Our prior post noted the report issued by the New York City Bar Association (“NYCBA”) Compliance Committee in February 2020 (“Report on Chief Compliance Officer Liability in the Financial Sector”), which recommended that regulators provide formal guidance about when it is appropriate to bring an enforcement action against a compliance officer.[2] Subsequently, in October 2020 SEC Commissioner Hester Peirce embraced this recommendation, going further to suggest that she might develop such a “draft framework” on her own to share with SEC colleagues. No meaningful word has yet emerged from Commissioner Pierce or the SEC on this topic since then.
The Framework for Chief Compliance Officer Liability
The NYCBA Compliance Committee, however, has forged ahead with a follow-on to its 2020 report, issuing a guidance document in June 2021 titled “Framework for Chief Compliance Officer Liability in the Financial Sector (the “Framework”).[3] The Framework emphasizes both affirmative and mitigating factors that should be evaluated by the SEC in deciding whether to bring charges against a CCO – especially for the sensitive area where the targeted conduct arises out of the officer’s compliance-related duties.[4]

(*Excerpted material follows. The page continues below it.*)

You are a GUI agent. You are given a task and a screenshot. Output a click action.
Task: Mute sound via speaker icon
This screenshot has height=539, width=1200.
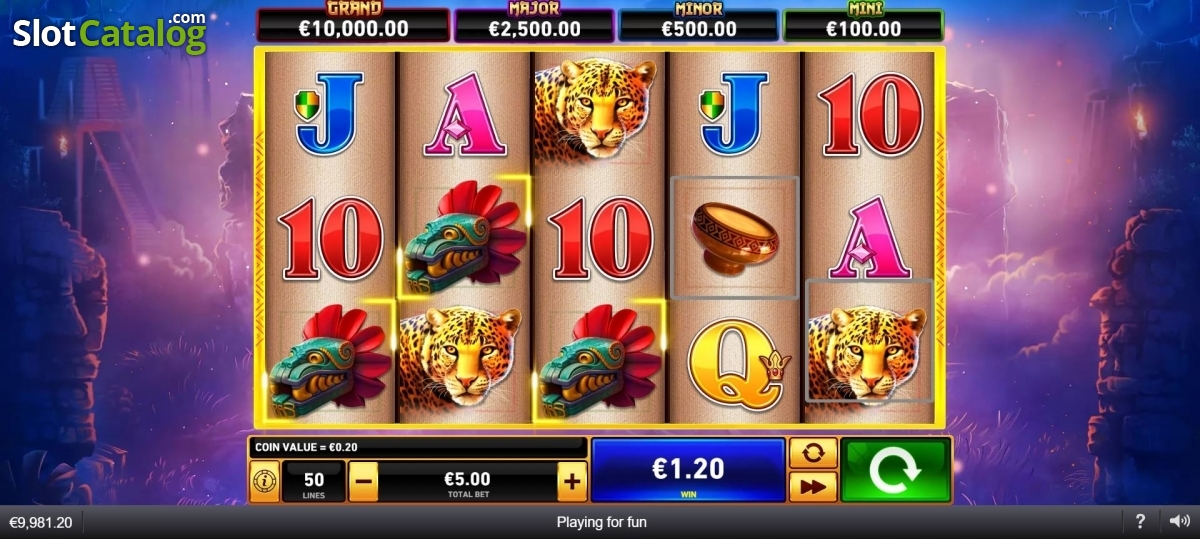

Factors identified in the Framework include determining (a) whether the CCO made a good faith effort to fulfill his/her/their responsibilities, (b) whether a CCO’s wholesale failure to carry out responsibilities related to a fundamental or central aspect of the firm’s compliance program, and (c) whether the SEC issued guidance around the substantive area of compliance to which a wholesale failure relates.
Recommendations for Greater Transparency
As with its 2020 report, the NYCBA Framework appears to be well received in the compliance community.[5] In addition to listing factors for assessing the appropriateness of an enforcement action, the Framework also calls on the SEC to be more forthcoming about these factors when taking public action. The Framework notes that “most SEC enforcement actions that are settled prior to release including CCO Conduct Charges, are relatively short and appear focused on the minimum facts and analysis necessary to indicate why an action was pursued.” The Framework notes, importantly:
[f]urther details would help the CCO community understand the SEC’s expectations, as well as appreciate the care we know the SEC already takes before initiating a CCO Conduct Charge, improve CCO morale, and improve the CCO function for the betterment of firms, their investors/clients and regulators alike.[6]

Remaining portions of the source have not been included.